- Requirements
**a.** Answer each question from the text on self-confidence, one per line:
(i) How does the writer describe themselves in the opening sentence?
(ii) What does the writer name as the goal for this year?
(iii) What did the writer buy to prepare for the event on Saturday?
**b.** Summarize the text on self-confidence in two sentences.

══ Text provided ══

I consider myself a extroverted introvert. On the surface I seem pretty outgoing, I am not shy in front of strangers but if you put me in a room with my peers, I become a different person, self conscious, unsure of myself, a plain old nervous wreck. So heaven forbid a "social situation" arises, you know like a wedding, a girls night out or case and point a charity event, like the one I attended this past Saturday. In times past these kinds of things would just plane old send me over the edge. You see, even though I might not be the "big" girl in everyone's mind, in my mind I am. I have body image problems, plain and simple.
Now, my goal this year is to gain more self confidence, learn to really love myself for who I am, that means outside as well as inside. In times past, getting ready for a social event like this one, where everyone is going to be dressed to the nines, would put me into the poor house. I would need something; a new dress, usually shoes, sometimes a trip to the hair salon, maybe getting my make-up done or all of the above. But you see, I have a closet full of clothes and shoes, a drawer full of make-up and great hair. That "something" I need has never been a material thing, but a feeling, one of acceptance, one of belief that who and what I am is good enough in any situation. So, when Saturday arrived, I did not buy one new thing, did not visit one salon or make up counter, I persevered in my goal to be myself, to realize that no amount of material things are ever going to be enough if I don't believe and accept myself for who I am, no matter what the situation.

═══
══ Data shown ══

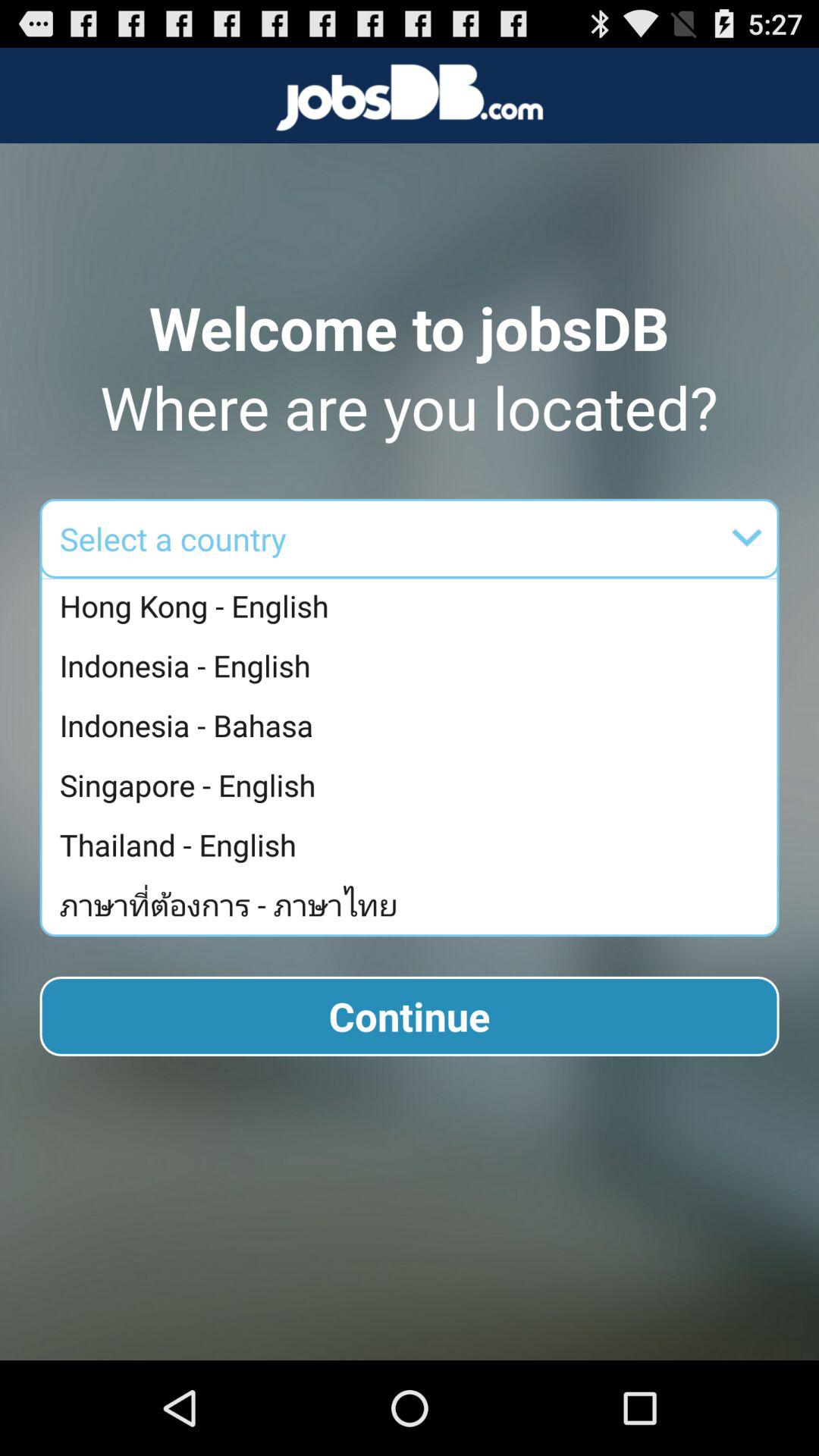
press app above the indonesia - english item (413, 606)
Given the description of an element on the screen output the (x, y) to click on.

═══

- Written responses
**a.**
(i) As an extroverted introvert.
(ii) To gain more self-confidence and learn to love themselves for who they are, outside as well as inside.
(iii) Nothing new. The writer also did not visit a salon or a makeup counter.

**b.** The writer becomes self-conscious and nervous around peers and has body image problems, and in the past, getting ready for a social event meant paying for a new dress, shoes, a salon visit, or makeup. Working toward a goal of greater self-confidence this year, the writer bought nothing new for Saturday's charity event, recognizing that the missing "something" was self-acceptance rather than a material thing.